[MATERIAL FOR THIS TASK]
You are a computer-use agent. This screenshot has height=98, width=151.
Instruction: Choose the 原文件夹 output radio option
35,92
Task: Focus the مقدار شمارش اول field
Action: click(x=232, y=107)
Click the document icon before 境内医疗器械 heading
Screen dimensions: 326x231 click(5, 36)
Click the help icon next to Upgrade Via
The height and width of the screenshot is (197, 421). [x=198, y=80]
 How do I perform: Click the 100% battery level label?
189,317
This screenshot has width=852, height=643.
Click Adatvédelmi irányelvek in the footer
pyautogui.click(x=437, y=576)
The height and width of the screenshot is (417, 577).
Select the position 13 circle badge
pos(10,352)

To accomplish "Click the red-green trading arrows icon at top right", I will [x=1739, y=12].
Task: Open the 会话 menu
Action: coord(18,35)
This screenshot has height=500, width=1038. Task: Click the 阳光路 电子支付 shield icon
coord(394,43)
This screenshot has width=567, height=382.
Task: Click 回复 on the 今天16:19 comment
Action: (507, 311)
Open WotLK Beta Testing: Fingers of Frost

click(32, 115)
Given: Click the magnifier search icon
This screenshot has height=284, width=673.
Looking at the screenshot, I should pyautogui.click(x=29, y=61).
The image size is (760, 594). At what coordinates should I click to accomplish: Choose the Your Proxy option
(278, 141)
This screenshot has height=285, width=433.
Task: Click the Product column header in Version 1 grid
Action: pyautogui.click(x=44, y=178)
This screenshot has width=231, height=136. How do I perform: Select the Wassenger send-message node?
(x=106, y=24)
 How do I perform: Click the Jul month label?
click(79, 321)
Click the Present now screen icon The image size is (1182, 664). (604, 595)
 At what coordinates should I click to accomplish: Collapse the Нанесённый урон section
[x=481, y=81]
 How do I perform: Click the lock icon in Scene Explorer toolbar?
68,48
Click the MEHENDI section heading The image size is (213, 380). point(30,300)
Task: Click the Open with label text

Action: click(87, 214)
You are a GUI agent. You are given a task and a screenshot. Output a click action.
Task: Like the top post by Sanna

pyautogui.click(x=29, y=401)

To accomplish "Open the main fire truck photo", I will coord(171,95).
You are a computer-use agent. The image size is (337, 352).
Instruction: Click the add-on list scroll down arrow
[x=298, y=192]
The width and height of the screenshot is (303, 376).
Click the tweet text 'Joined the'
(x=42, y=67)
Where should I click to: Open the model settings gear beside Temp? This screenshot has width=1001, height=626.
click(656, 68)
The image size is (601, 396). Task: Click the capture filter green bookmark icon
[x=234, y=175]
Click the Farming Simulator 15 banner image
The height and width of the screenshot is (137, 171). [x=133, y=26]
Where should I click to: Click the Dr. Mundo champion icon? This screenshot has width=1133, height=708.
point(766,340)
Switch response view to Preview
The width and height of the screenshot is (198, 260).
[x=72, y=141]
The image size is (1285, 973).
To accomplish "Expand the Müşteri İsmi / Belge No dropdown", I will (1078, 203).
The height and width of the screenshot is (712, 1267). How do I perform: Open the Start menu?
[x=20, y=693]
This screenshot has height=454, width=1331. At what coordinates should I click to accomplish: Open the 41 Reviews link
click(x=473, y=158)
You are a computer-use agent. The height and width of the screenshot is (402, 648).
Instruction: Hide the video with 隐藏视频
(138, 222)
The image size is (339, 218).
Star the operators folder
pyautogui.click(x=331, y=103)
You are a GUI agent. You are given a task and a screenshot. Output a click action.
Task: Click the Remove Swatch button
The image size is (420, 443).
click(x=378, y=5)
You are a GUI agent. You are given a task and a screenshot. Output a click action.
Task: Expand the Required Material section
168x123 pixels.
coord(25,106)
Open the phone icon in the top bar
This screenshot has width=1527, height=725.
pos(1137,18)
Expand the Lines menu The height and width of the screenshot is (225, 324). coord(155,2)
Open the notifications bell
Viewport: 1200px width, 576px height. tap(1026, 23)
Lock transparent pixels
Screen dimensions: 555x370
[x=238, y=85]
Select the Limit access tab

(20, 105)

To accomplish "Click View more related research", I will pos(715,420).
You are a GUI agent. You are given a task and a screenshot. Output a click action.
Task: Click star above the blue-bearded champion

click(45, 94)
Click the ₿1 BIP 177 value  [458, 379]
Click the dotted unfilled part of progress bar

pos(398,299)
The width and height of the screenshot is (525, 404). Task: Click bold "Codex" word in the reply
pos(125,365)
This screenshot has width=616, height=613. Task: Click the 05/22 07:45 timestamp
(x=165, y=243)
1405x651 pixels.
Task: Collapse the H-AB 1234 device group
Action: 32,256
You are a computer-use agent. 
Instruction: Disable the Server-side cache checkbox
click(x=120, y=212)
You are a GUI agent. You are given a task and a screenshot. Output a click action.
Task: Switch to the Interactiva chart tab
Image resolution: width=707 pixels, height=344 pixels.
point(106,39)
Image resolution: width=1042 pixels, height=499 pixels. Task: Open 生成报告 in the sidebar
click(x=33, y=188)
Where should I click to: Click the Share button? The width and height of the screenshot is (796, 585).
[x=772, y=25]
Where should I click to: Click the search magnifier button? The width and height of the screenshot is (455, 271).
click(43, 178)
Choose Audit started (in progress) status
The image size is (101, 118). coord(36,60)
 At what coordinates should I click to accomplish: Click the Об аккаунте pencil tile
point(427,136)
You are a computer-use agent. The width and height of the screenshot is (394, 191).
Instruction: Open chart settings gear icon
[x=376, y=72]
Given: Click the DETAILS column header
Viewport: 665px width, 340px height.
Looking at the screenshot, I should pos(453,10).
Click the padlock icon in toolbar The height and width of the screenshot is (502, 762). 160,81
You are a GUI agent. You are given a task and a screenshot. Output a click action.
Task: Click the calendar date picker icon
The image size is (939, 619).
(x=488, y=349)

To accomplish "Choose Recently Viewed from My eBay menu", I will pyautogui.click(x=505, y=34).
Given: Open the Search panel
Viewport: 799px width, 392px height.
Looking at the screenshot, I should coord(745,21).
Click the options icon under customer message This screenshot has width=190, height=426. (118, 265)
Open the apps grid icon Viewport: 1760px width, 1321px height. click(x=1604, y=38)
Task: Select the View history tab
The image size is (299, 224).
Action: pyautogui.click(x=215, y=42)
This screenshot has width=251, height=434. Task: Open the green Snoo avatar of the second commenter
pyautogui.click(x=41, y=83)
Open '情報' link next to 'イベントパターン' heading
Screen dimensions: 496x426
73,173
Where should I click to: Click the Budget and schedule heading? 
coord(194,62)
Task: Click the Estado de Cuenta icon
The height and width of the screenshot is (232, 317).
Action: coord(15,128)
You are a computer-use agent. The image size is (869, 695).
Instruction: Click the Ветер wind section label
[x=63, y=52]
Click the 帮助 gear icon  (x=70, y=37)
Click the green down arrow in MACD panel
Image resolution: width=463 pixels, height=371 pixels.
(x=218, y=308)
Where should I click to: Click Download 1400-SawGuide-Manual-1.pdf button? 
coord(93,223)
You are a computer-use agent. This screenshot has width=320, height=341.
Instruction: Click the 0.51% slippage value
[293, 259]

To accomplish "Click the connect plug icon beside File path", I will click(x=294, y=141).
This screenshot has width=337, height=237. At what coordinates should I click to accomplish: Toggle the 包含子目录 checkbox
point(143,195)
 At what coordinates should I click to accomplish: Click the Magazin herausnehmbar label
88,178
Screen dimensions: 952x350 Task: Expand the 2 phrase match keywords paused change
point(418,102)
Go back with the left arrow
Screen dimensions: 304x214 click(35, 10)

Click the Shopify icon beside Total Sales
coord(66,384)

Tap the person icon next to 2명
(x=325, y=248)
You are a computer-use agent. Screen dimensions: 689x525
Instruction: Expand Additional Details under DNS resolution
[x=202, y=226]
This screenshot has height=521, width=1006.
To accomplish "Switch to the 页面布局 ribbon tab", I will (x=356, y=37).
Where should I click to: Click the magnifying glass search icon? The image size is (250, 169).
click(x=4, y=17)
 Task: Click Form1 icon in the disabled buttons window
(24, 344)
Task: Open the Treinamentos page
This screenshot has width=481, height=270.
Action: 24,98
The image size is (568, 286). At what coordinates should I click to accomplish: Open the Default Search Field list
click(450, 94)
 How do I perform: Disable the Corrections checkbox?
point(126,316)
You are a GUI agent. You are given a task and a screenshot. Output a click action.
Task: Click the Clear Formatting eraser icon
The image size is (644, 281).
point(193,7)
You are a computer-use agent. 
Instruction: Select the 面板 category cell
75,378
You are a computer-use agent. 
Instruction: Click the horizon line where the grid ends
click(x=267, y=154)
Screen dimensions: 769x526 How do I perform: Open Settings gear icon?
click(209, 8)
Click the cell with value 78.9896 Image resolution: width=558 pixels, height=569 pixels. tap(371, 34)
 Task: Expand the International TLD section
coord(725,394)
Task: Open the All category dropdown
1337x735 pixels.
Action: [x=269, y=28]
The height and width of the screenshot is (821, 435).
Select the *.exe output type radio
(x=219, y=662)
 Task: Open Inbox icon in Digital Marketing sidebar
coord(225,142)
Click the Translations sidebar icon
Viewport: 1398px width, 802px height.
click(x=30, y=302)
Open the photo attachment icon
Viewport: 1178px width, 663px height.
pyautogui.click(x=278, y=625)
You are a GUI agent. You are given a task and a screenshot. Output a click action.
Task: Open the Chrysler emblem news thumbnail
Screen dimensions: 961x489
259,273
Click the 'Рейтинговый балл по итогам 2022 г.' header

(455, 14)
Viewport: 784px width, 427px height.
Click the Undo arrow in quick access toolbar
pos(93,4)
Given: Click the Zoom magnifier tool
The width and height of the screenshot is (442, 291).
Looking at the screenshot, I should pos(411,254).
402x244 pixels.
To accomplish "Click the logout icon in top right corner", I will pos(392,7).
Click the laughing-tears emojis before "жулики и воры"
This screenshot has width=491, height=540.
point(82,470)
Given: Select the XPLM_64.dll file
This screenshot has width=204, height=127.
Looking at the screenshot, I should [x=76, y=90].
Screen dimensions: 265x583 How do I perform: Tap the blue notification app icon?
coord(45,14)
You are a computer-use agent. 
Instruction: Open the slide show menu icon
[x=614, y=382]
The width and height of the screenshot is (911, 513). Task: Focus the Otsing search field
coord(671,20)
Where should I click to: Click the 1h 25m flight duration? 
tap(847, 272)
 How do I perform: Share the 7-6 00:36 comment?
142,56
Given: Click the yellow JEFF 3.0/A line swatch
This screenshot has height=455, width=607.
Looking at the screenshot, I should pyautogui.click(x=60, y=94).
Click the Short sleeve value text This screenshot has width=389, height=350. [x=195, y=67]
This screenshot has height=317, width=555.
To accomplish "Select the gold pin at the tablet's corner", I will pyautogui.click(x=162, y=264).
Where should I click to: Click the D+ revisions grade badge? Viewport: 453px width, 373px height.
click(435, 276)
[/MATERIAL FOR THIS TASK]
WORK ITEM: Look through the entries and work out how many lines have the word "photo" in them; reply with that number only.

PROBLEM SOLUTION: 2